9.3 AD FS Logging Is Blind to Forged Tokens
Because the assertion never went through AD FS, none of the expected:
Event ID 1202(token issuance)Event ID 307(successful authentication)
appear.
9.4 Legacy Federation Configurations Rarely Monitor Key Access
Attacks often go unnoticed because certificate exports raise no alerts.
9.5 Conditional Access Weaknesses
If device-binding or token protection is not enforced, forged tokens glide through easily.
10. Indicators That Defenders Can Use
Although Golden SAML is stealthy, several artifacts can reveal it:
10.1 Cloud Logins Without IdP Logs
If Entra sign-in events show SAML federation but AD FS shows no matching authentication, this is nearly definitive evidence of Golden SAML.
10.2 Abnormal Assertion Attributes
Signs include:
- Odd
NotBeforeandNotOnOrAftertimestamps - Claims appearing that the IdP never issues
- Sudden role assignment changes for users without corresponding AD activity
10.3 Login Behavior Outside Norms
While red-teams try to mimic patterns, subtle indicators often exist:
- Sign-ins from new device types
- Logins that skip MFA entirely
- Admin operations from user accounts that normally don’t perform them
10.4 Unsanctioned Certificate Export
If defenders monitor DPAPI master key usage, LSASS access attempts, or certificate store enumeration, they can detect early stages of the attack.
11. Breaking the Attack: Defensive Countermeasures
From an operator’s perspective, the following defensive controls pose the biggest barriers:
11.1 Rotating Token-Signing Certificates
This instantly kills an attacker’s stolen key.
11.2 Enabling Token Protection / Device Binding
This invalidates forged tokens because they do not have the proper device attestations.
11.3 Replacing AD FS with Cloud-Native Authentication
Passwordless or cloud-native auth flows eliminate Golden SAML entirely.
11.4 Hardening AD FS Servers
Operators struggle when:
- IdP servers are isolated in privileged access workstations (PAW) tiers
- Certificates require HSM-based signing
- LSASS is protected
- Local admin rights are tightly controlled
11.5 Monitoring SAML Token Anomalies in the Cloud
Behavior-based analytics often catch forged sessions before the operator expects.
Conclusion
Golden SAML is not a vulnerability in SAML, AD FS, or cloud identity platforms—it is an exploitation of trust.

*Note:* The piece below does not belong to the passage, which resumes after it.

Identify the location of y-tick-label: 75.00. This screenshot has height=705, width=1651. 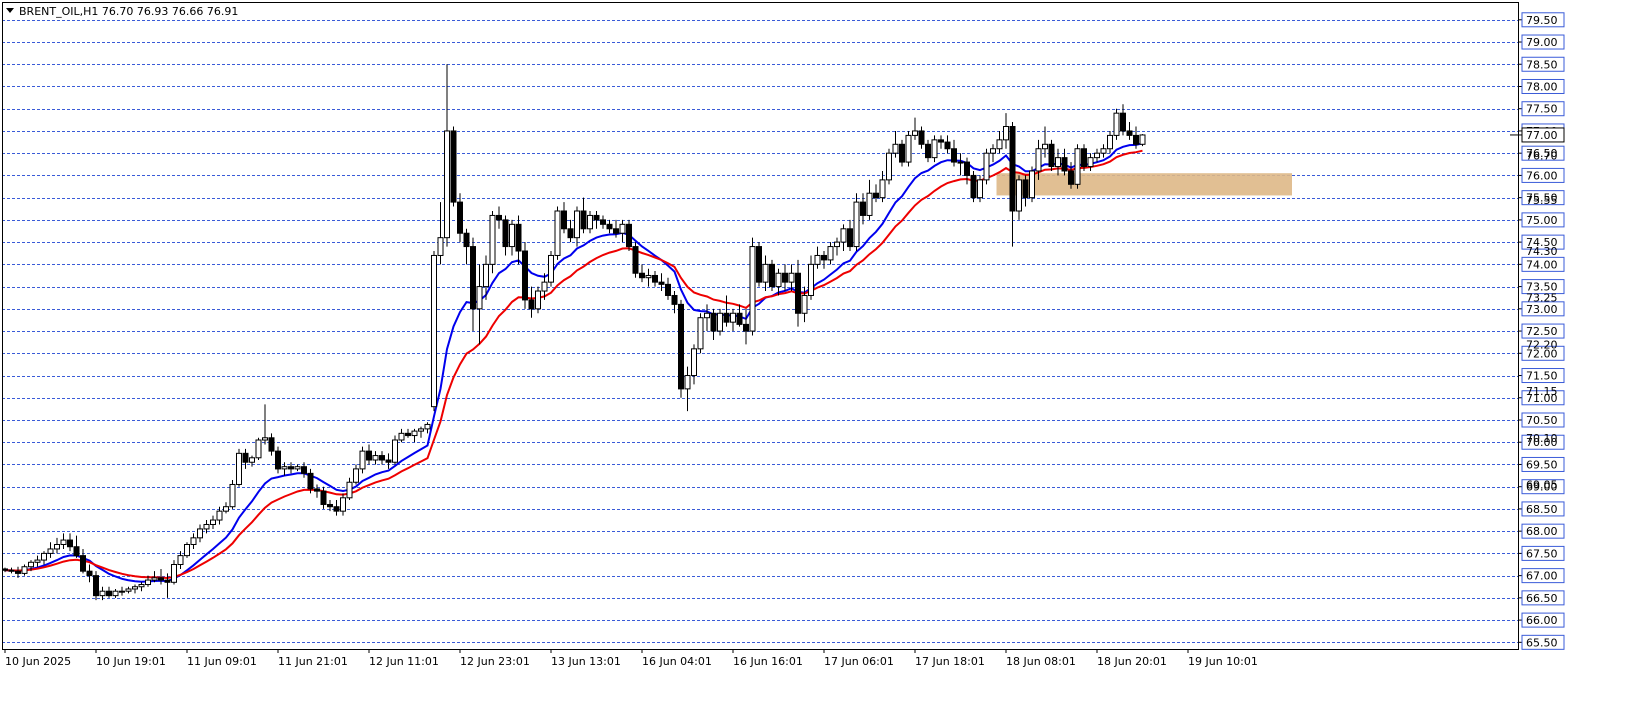
(1542, 220).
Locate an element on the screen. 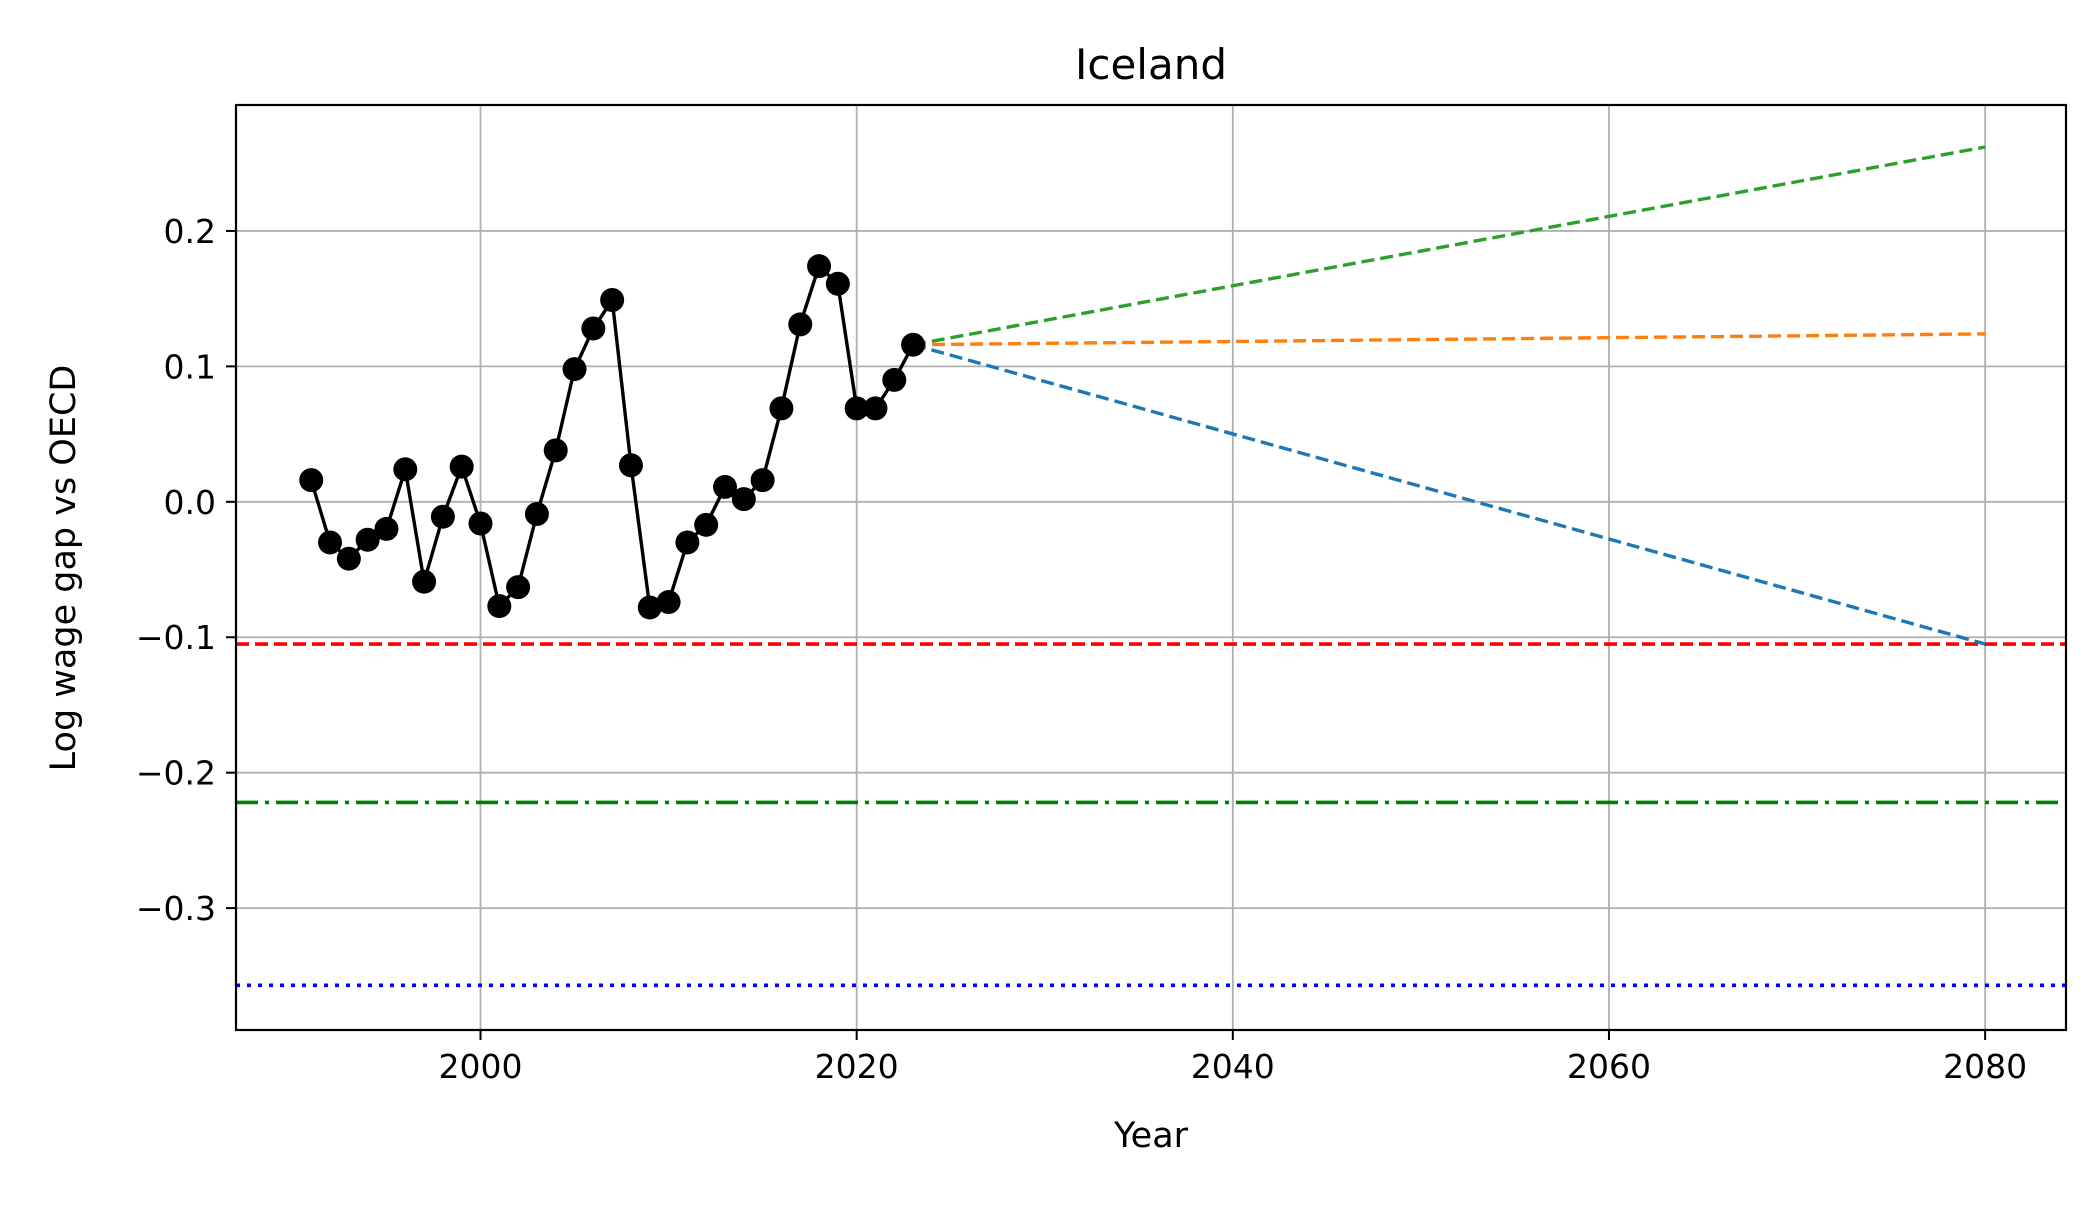 The width and height of the screenshot is (2100, 1205). x-tick-label: 2040 is located at coordinates (1233, 1066).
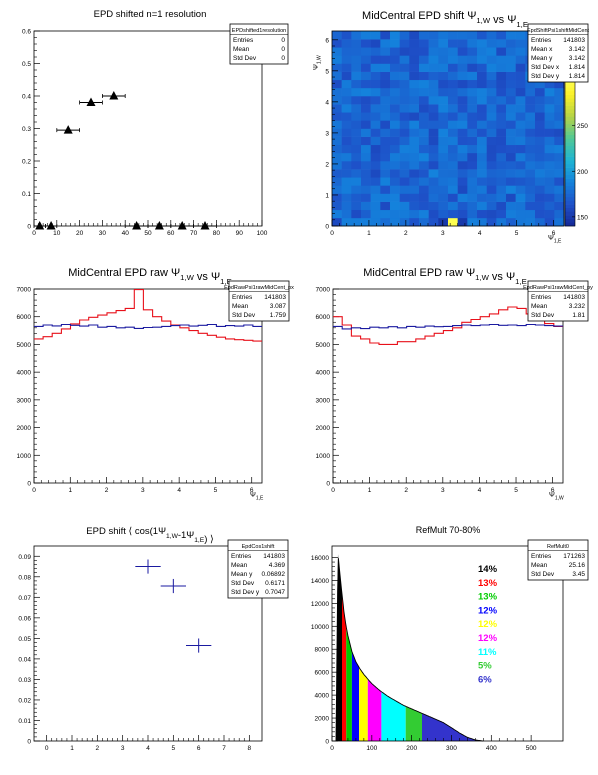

The entire technique hinges on the fact that cloud providers do not validate the origin of assertions, only the signature. That design choice makes the IdP’s private signing key one of the most sensitive assets in any hybrid environment.
From the red-team viewpoint, Golden SAML is a surgical way to bypass MFA, impersonate privileged accounts, and obtain persistent cloud access with minimal reliance on noisy techniques. It provides a level of control rivaling Golden Tickets in on-prem AD but with broader reach due to cloud adoption.
For defenders, the path to mitigation is clear: rotate signing certificates, harden AD FS, enforce token-binding, restrict privileged logins, and monitor cloud sign-ins for mismatches between the IdP and the cloud provider. Understanding the attacker’s workflow is the first step toward closing the door on this powerful identity-forging technique.